I want to plot the Poisson distribution and get negative probabilities for lambda >= 9.
This code generates plots for different lambdas:
import numpy as np
import matplotlib.pyplot as plt
from scipy.special import factorial
for lambda_val in range(1, 12, 2):
plt.figure()
k = np.arange(0,20)
y = np.power(lambda_val, k)*np.exp(-lambda_val)/factorial(k)
plt.bar(k, y)
plt.title('lambda = ' str(lambda_val))
plt.xlabel('k')
plt.ylabel('probability')
plt.ylim([-0.1, 0.4])
plt.grid()
plt.show()
Please see these two plots:
Lambda = 5 looks fine in my opinion.
Lambda = 9 not.
I'm quite sure it has something to do with np.power because
np.power(11, 9)
gives me: -1937019605, whereas
11**9
gives me: 2357947691 (same in WolframAlpha).

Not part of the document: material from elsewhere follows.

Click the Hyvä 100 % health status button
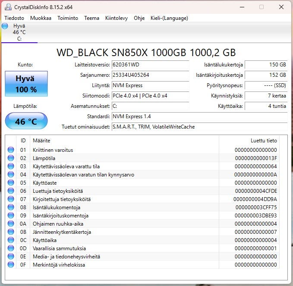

But if I avoid np.power and use
y = (lambda_val**k)*math.exp(-lambda_val)/factorial(k)
for calculating the probability, I get negative values as well. I am totally confused. Can anybody explain me the effect or what am I doing wrong? Thanks in advance. :)
CodePudding user response:
Your problem is due to 32-bit integer overflows. This happens because Numpy is sometimes compiled with 32-bit integer even though the platform (OS processor) is a 64-bit one. There is an overflow because Numpy automatically transform the unbounded integer of the Python interpreter to the native np.int_
type. You can check if this type is a 64-bit one using np.int_ is np.int64
. AFAIK, the default Numpy binary package compiled for Windows available on Python Pip use 32-bit integers and the one of the Linux packages use 64-bit integers (assuming you are on a 64-bit platform).
The issue can be easily reproduced using:
In [546]: np.power(np.int32(11), np.int32(9))
Out[546]: -1937019605
It can also be solved using:
In [547]: np.power(np.int64(11), np.int64(9))
Out[547]: 2357947691
In the second expression, you use k
which is of type np.int_
by default and this is certainly why you get the same problem. Hopefully, you can specify to Numpy that the integer should be bigger. Note that Numpy have some implicit rule to avoid overflow but this is hard to avoid them in all case without strongly impacting performance. Here is a fixed formula:
k = np.arange(0, 20, dtype=np.int64)
y = np.power(lambda_val, k) * np.exp(-lambda_val) / factorial(k)
The rule of thumb is to be very careful about implicit conversions when you get unexpected results.